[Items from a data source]
..........

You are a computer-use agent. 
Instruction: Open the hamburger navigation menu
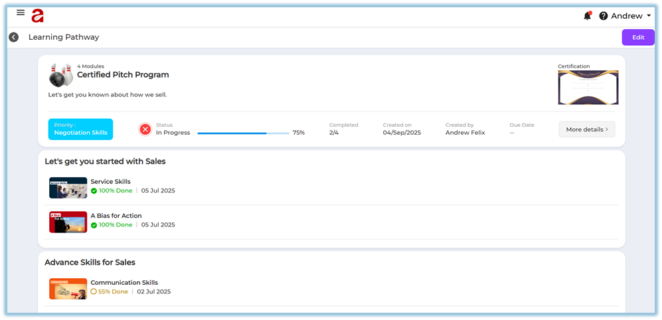coord(21,13)
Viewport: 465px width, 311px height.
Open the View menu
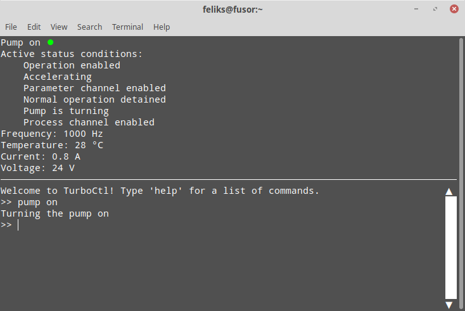(59, 27)
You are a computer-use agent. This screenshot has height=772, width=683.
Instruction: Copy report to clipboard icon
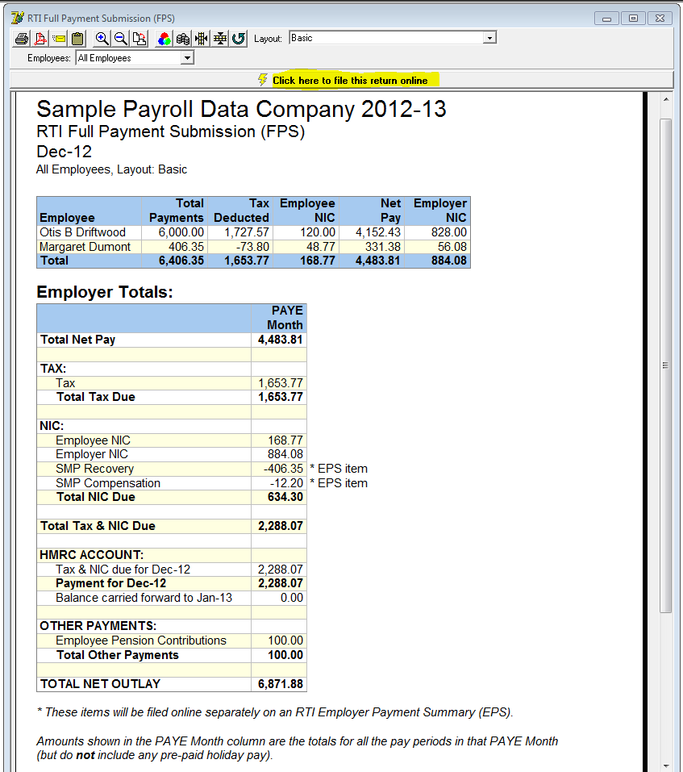point(77,39)
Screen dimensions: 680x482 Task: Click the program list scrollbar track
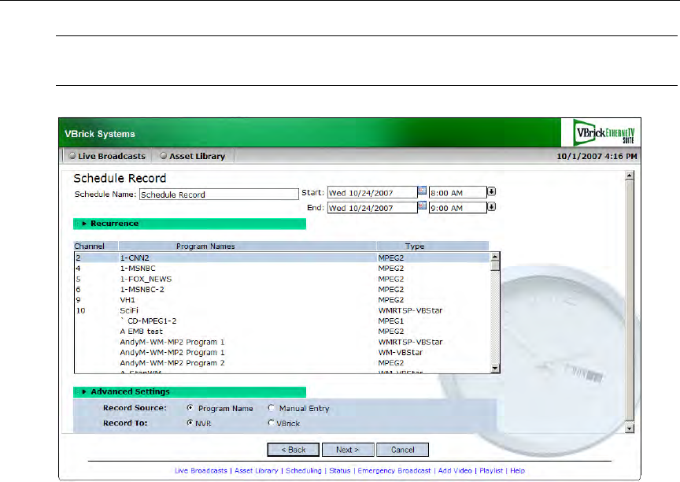pyautogui.click(x=495, y=315)
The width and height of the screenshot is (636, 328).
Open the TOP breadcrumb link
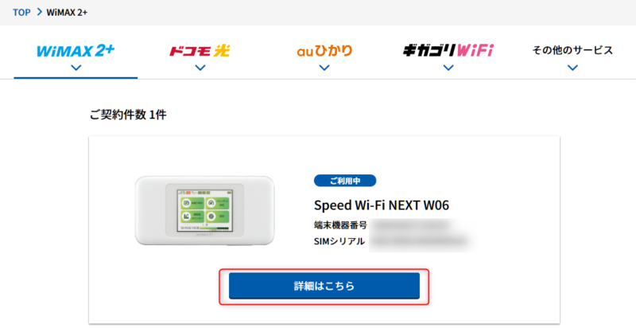point(21,12)
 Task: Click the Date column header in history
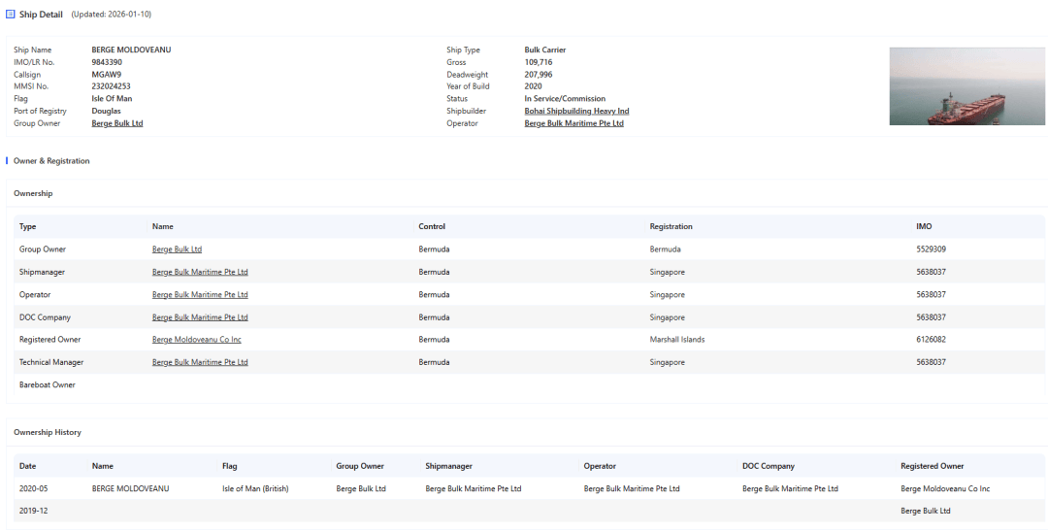(28, 466)
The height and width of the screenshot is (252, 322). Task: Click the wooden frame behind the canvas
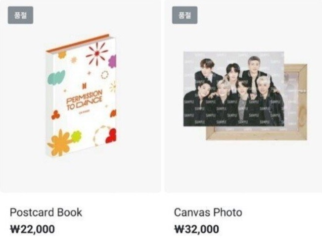click(x=296, y=103)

..........

Exercise details –
Where does the string "agent" appear in the records? Copy every line that holds it.

Solution –
You are a computer-use agent. 
You are a computer-use agent. This screenshot has height=772, width=683.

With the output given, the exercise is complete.